DIRECTIONS => Which lines run from the first line through the one that contains "Action: point(378,80)", inclusive? Copy them out word for word.

MATERIAL SHOWN =>

--- Begin ---

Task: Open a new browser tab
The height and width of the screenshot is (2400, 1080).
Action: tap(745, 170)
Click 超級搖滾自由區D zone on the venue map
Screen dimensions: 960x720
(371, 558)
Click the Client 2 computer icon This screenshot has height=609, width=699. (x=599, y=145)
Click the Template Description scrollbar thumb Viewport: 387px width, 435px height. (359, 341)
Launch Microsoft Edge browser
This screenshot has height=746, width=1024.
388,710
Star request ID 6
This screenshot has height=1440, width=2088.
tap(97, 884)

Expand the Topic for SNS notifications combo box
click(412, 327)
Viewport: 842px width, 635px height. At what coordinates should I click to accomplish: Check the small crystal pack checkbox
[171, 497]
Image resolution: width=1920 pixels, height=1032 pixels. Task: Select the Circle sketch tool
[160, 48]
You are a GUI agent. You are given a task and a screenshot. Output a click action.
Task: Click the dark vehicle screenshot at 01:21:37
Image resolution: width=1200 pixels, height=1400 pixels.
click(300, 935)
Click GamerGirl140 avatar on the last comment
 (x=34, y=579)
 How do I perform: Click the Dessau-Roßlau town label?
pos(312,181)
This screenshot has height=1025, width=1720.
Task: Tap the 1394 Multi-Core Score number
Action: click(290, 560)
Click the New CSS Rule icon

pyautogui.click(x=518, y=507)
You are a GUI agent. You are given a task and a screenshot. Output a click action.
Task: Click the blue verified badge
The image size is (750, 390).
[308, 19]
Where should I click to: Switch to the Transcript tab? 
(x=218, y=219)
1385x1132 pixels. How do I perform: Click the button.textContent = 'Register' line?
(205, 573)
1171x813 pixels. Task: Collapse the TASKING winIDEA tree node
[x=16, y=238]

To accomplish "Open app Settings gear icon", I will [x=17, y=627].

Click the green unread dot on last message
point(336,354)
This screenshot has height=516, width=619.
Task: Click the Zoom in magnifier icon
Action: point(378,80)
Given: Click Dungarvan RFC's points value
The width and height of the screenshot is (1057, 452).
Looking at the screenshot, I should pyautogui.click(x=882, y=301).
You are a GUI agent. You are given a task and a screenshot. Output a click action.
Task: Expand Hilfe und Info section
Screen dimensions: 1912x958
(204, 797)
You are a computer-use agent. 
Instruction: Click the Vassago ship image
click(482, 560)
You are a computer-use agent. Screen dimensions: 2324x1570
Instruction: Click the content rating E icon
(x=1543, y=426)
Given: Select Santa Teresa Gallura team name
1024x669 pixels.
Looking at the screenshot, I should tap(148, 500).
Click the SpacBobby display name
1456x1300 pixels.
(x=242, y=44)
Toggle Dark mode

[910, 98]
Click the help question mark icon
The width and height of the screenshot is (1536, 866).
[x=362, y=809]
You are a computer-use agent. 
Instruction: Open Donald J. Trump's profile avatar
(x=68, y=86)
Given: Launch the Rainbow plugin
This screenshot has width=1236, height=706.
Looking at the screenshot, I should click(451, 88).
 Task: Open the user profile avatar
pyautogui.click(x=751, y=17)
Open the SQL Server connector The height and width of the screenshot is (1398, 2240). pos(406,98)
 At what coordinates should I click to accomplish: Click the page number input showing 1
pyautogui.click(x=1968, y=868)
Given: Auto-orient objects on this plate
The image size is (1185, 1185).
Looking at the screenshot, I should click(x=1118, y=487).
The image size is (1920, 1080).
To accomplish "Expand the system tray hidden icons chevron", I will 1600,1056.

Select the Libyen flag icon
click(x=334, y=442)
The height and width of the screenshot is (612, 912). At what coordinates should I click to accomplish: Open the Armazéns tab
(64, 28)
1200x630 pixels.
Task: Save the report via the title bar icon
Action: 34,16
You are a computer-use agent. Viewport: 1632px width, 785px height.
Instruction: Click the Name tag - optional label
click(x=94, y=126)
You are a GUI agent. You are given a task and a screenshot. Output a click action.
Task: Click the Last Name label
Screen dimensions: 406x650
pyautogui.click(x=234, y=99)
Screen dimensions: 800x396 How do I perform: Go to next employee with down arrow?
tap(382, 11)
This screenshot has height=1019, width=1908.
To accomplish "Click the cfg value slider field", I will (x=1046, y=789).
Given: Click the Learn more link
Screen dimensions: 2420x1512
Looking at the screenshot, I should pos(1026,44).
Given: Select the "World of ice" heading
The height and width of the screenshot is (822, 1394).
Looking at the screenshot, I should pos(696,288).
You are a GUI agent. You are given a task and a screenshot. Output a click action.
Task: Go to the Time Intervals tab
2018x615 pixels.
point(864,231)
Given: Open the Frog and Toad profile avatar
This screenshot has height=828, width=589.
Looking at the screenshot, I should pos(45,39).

--- End ---

THE ANSWER =>
Task: Open a new browser tab
The height and width of the screenshot is (2400, 1080).
Action: tap(745, 170)
Click 超級搖滾自由區D zone on the venue map
Screen dimensions: 960x720
(371, 558)
Click the Client 2 computer icon This screenshot has height=609, width=699. (x=599, y=145)
Click the Template Description scrollbar thumb Viewport: 387px width, 435px height. (359, 341)
Launch Microsoft Edge browser
This screenshot has height=746, width=1024.
388,710
Star request ID 6
This screenshot has height=1440, width=2088.
tap(97, 884)

Expand the Topic for SNS notifications combo box
click(412, 327)
Viewport: 842px width, 635px height. At what coordinates should I click to accomplish: Check the small crystal pack checkbox
[171, 497]
Image resolution: width=1920 pixels, height=1032 pixels. Task: Select the Circle sketch tool
[160, 48]
You are a GUI agent. You are given a task and a screenshot. Output a click action.
Task: Click the dark vehicle screenshot at 01:21:37
Image resolution: width=1200 pixels, height=1400 pixels.
click(300, 935)
Click GamerGirl140 avatar on the last comment
 (x=34, y=579)
 How do I perform: Click the Dessau-Roßlau town label?
pos(312,181)
This screenshot has height=1025, width=1720.
Task: Tap the 1394 Multi-Core Score number
Action: click(290, 560)
Click the New CSS Rule icon

pyautogui.click(x=518, y=507)
You are a GUI agent. You are given a task and a screenshot. Output a click action.
Task: Click the blue verified badge
The image size is (750, 390).
[308, 19]
Where should I click to: Switch to the Transcript tab? 
(x=218, y=219)
1385x1132 pixels. How do I perform: Click the button.textContent = 'Register' line?
(205, 573)
1171x813 pixels. Task: Collapse the TASKING winIDEA tree node
[x=16, y=238]

To accomplish "Open app Settings gear icon", I will [x=17, y=627].

Click the green unread dot on last message
point(336,354)
This screenshot has height=516, width=619.
Task: Click the Zoom in magnifier icon
Action: point(378,80)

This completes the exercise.